Seit der Einführung des Mindestlohnes ist auch das Durchschnittsgehalt von Praktikanten in Deutschland im Schnitt um 10,6 Prozent auf 950,43 Euro gestiegen. Denn Praktikanten, die länger als drei Monate in einem Betrieb sind, haben einen Anspruch auf den Mindestlohn. Während bei Branchen, die ihren Praktikanten schon vor der Mindestlohn-Einführung mehr als 1000 Euro pro Monat zahlten, die Steigerung gering war, profitierten Praktikanten in Branchen wie Bildung, Medien oder Touristik von dem gesetzlichen Mindestlohn.

Doch grundsätzlich sind sich die Praktikanten einig: Der Mindestlohn ist begrüßenswert, die vermittelten Inhalte sind allerdings wichtiger.

Unternehmen profitieren von ihren Praktikanten

Grundsätzlich ist ein Praktikum Teil der Berufsfindung: Passt der Job zu mir, kann ich das, kann ich mir vorstellen, in diesem Unternehmen zu arbeiten? "Die Studierenden sollen sich in Berufen, Branchen und Unternehmen besser zurechtfinden und zukunftsgerichtet orientieren können", heißt es im Praktikantenspiegel. Aber auch die Unternehmen haben etwas von den jungen Menschen, die ein paar Monate mitarbeiten. Zunächst gibt es diverse softe Faktoren:

  • der Blick von Außen hilft, neue Perspektiven kennenzulernen und eingefahrene Prozesse zu hinterfragen
  • Unternehmen bekommen ehrliches Feedback in Bezug auf ihre Attraktivität als Arbeitgeber
  • Praktikanten sind flexibel einsetzbar und können je nach Interesse vielfältige Projekte begleiten
  • ein erfolgreiches Praktikum ist in der Regel ein Garant dafür, dass das Unternehmen bei Freunden und Familie weiterempfohlen wird

Und noch ein Argument für die HR- und Controlling-Abteilung: Unternehmen können über Praktikantenprogramme einen Pool an zukünftigen Arbeitnehmern bilden. 81,98 Prozent aller Praktikanten stehen auch nach dem Praktikum beruflich oder privat mit ihrem Unternehmen in Kontakt. 85 Prozent würden sich sofort erneut bei ihrem Praktikanten-Arbeitgeber bewerben, wenn es um den festen Berufsstart geht.

Worauf es Praktikanten ankommt

Damit sich der ehemalige Praktikant positiv an seinen Lernbetrieb erinnert und sich dort nach seinem Abschluss bewirbt, muss das Unternehmen allerdings auch etwas tun. Wer seine Praktikanten wie billige Hilfskräfte einsetzt, wird vermutlich nicht nachhaltig profitieren.

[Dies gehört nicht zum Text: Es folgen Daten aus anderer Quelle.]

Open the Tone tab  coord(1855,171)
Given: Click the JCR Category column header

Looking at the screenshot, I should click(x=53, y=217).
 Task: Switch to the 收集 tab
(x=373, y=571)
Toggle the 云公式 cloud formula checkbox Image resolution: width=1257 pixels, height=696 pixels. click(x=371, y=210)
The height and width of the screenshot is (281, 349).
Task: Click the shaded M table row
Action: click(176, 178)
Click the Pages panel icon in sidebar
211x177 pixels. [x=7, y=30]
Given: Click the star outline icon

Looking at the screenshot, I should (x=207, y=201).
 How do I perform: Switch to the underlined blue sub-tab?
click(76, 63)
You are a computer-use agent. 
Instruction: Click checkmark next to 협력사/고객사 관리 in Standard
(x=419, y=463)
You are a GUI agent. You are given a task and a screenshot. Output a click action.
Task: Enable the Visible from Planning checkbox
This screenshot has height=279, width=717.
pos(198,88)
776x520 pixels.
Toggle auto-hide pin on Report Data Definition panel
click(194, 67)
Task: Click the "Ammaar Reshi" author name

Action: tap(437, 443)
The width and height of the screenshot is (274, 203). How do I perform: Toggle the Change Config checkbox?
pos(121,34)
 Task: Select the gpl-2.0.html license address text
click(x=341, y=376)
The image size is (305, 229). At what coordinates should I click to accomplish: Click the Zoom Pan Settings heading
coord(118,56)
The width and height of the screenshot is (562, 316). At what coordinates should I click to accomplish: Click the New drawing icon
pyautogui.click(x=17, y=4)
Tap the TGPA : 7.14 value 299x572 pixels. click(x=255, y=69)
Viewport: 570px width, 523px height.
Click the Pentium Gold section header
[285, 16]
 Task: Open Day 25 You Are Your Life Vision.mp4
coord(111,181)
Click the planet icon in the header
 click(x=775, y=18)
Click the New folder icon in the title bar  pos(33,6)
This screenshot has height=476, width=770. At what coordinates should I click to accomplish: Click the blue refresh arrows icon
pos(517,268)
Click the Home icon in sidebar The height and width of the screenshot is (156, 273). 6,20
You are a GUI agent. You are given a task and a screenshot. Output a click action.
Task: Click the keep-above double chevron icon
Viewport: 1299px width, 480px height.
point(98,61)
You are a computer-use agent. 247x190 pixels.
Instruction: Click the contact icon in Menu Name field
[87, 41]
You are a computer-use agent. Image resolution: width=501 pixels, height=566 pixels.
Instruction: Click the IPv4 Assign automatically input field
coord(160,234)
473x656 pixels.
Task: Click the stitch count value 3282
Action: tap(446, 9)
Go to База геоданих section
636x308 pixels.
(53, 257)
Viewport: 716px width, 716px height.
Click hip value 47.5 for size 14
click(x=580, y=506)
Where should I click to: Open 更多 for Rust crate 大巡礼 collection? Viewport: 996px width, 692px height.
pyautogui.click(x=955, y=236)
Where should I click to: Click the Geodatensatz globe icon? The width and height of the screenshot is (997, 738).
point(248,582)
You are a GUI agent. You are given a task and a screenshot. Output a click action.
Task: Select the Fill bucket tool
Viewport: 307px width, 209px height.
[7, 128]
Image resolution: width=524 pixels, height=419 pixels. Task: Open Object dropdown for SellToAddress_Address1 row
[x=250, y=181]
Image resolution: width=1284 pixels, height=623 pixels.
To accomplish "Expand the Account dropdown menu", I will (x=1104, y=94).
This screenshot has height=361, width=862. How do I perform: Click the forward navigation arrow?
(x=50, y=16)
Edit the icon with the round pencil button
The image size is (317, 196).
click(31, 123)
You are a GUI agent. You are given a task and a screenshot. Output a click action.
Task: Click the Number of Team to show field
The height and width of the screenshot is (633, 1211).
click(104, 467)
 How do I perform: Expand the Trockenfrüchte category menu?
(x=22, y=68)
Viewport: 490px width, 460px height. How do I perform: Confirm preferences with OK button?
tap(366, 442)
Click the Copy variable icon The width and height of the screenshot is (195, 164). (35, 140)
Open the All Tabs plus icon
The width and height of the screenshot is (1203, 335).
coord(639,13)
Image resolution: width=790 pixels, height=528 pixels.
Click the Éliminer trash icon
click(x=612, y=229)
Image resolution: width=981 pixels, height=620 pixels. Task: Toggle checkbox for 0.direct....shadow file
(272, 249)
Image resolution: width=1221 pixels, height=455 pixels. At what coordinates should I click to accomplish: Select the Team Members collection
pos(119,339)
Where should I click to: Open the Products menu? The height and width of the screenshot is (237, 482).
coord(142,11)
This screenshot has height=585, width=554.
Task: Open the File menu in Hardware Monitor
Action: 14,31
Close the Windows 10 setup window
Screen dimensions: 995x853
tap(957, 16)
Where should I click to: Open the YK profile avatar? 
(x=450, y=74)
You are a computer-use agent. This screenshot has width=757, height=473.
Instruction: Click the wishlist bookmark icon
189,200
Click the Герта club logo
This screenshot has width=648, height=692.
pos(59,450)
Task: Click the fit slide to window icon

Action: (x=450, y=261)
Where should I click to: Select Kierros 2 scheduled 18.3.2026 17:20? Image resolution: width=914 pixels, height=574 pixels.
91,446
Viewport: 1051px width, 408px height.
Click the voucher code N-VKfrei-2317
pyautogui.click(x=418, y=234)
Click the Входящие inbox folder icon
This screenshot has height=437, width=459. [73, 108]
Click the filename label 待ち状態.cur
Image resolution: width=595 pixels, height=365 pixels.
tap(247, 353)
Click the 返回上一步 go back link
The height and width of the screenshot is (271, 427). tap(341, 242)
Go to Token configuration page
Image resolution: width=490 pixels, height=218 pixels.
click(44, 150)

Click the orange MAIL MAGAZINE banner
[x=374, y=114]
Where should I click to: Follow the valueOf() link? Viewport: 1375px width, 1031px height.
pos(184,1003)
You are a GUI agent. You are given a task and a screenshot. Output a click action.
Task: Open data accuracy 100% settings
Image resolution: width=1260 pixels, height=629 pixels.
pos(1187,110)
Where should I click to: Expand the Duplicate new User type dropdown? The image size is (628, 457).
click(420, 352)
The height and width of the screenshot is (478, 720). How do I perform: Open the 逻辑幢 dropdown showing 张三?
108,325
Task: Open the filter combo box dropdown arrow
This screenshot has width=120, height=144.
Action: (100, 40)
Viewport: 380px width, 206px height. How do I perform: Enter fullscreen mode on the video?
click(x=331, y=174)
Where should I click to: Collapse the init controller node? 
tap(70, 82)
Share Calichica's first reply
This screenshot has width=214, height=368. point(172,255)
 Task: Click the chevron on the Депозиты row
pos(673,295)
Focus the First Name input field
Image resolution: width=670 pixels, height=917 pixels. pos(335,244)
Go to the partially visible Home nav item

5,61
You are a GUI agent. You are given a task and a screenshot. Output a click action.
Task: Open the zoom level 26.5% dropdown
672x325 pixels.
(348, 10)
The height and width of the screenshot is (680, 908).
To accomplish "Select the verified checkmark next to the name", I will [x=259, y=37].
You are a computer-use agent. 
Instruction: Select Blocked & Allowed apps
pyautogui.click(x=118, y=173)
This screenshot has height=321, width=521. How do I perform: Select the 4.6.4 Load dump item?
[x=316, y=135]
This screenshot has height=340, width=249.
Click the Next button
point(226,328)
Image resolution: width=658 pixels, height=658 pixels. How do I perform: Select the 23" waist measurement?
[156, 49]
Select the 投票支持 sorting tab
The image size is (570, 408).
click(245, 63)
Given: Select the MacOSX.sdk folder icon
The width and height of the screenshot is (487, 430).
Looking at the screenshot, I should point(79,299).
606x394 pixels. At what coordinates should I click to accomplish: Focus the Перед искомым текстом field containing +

Neben einer fairen Bezahlung kommt es den jungen Trainees vor allem auf eine gute Aufgabengestaltung, den Lerneffekt und die Führung durch den Vorgesetzten an. So sagen 74 Prozent der Praktikanten, dass es ihnen wichtiger ist, die richtigen Inhalte aus ihrem Praktikum mitzunehmen, als das große Geld. Abe auch Faktoren wie das Teamklima, die Arbeitszeit und Arbeitsbedingungen spielen eine Rolle.

Auch sehr wichtig: Wie sieht das sogenannte Onboarding aus? Steht der Praktikant an seinem ersten Arbeitstag alleine in der Empfangshalle und keiner weiß, dass er kommt, was er kann und wie lange er bleibt? Oder ist alles vorbereitet? Gibt es bereits Aufgaben, um die sich der Neue kümmern kann, steht ein Ansprechpartner zur Verfügung? Schließlich zählt der erste Eindruck - und das nicht nur bei Praktikanten.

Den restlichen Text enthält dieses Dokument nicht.